## Problem
Each line from the one holding "This screenshot has height=813, width=1129." through the end of the records should be returned exactly, while pictures are skipped.

** Opening Extracted information block **

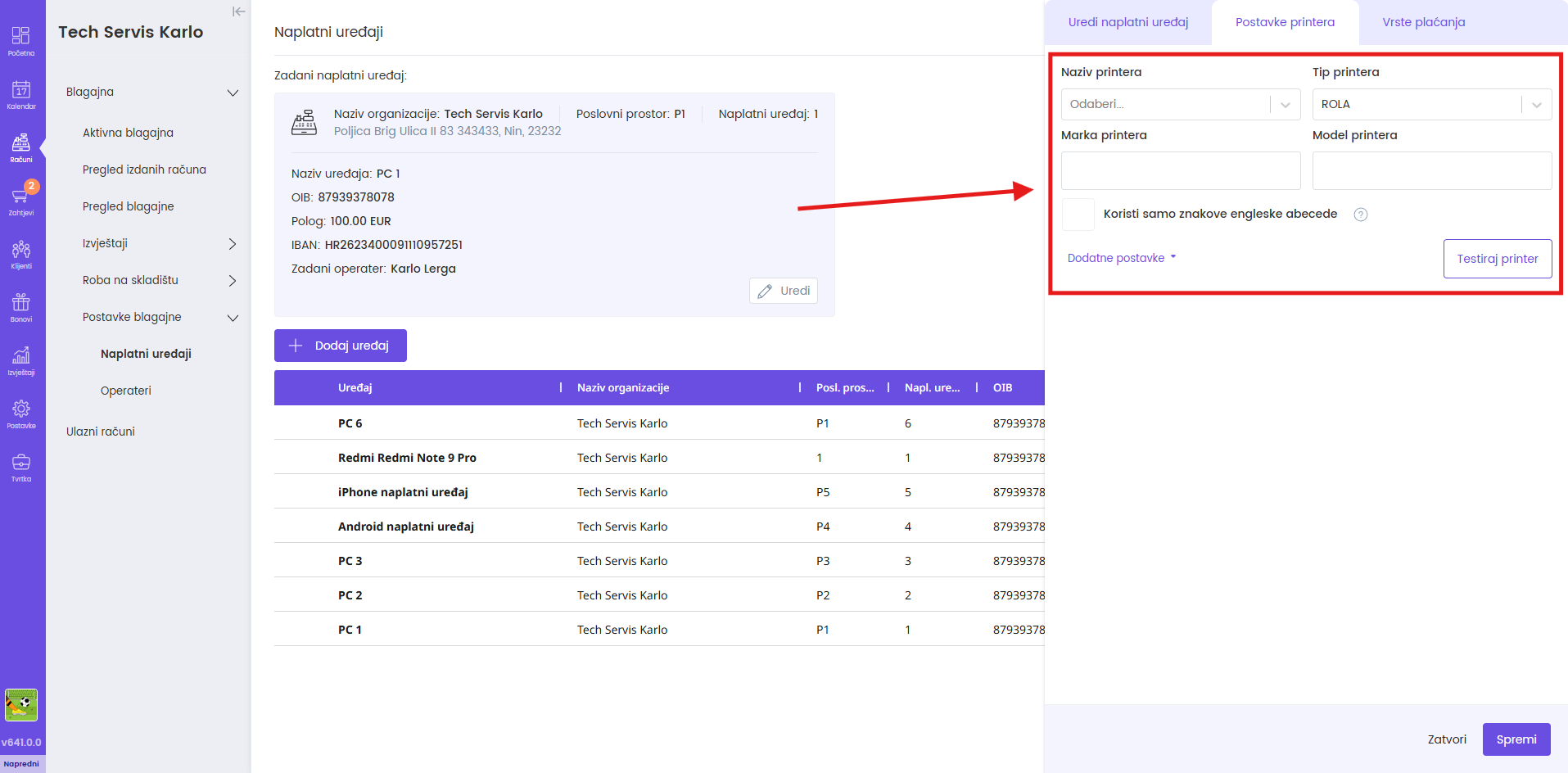The width and height of the screenshot is (1568, 773).
Task: Click the Testiraj printer button
Action: coord(1497,259)

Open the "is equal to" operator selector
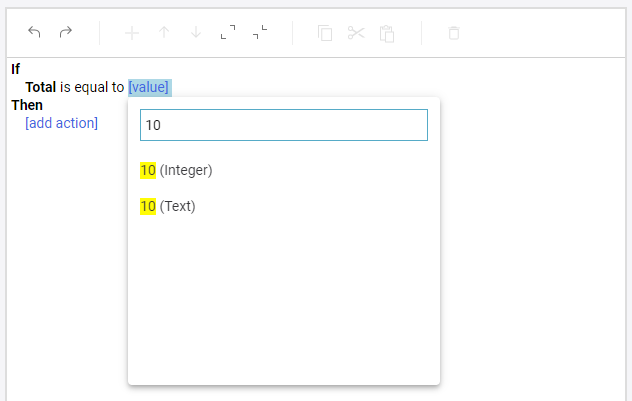[x=92, y=87]
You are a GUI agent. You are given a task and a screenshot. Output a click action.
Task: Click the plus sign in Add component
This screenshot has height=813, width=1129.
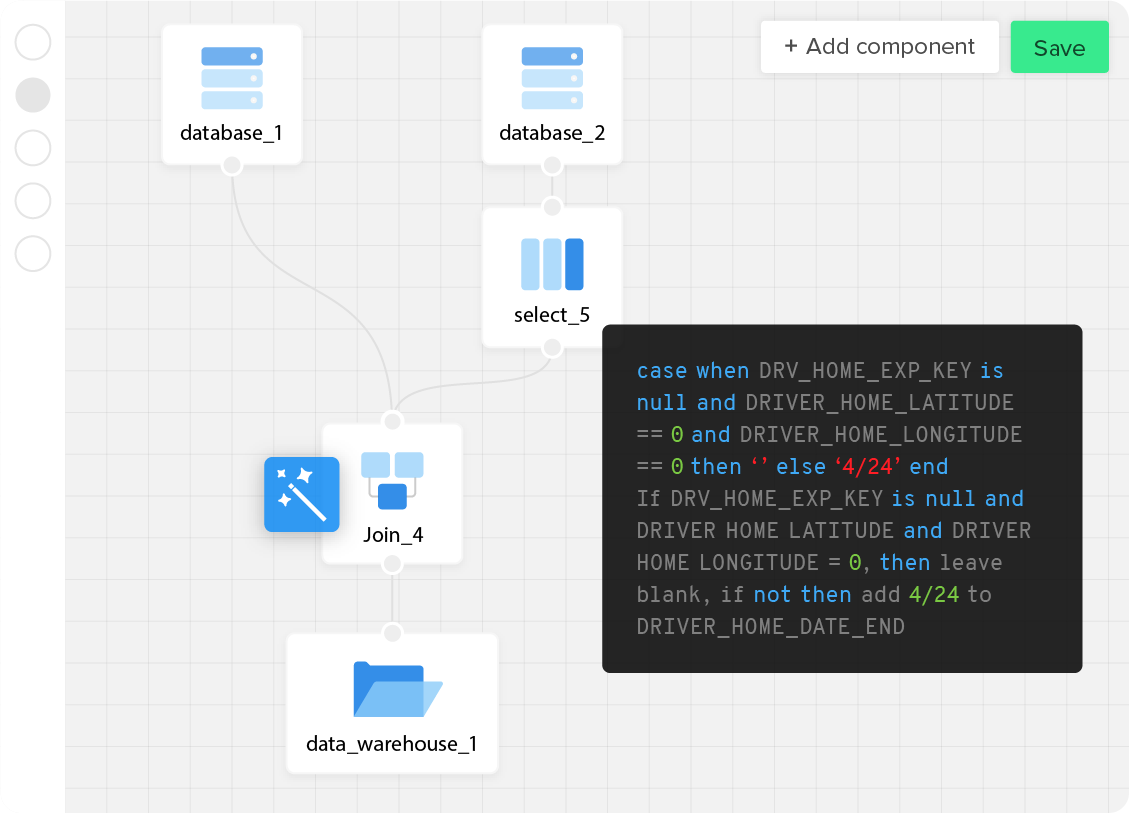(x=791, y=47)
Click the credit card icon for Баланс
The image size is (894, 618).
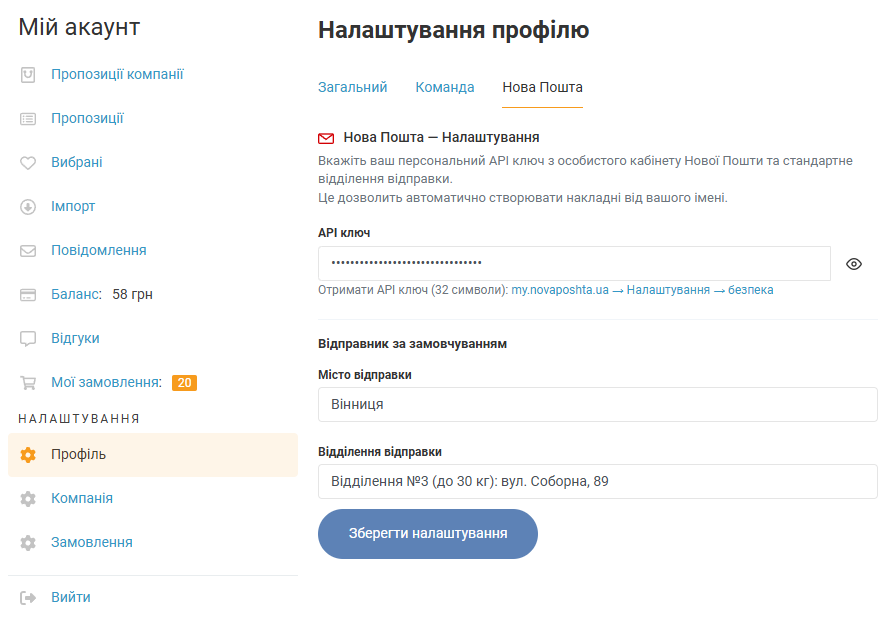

** Closing Extracted information block **

## Expected answer
This screenshot has height=813, width=1129.
(x=791, y=47)
Click the credit card icon for Баланс
The image size is (894, 618).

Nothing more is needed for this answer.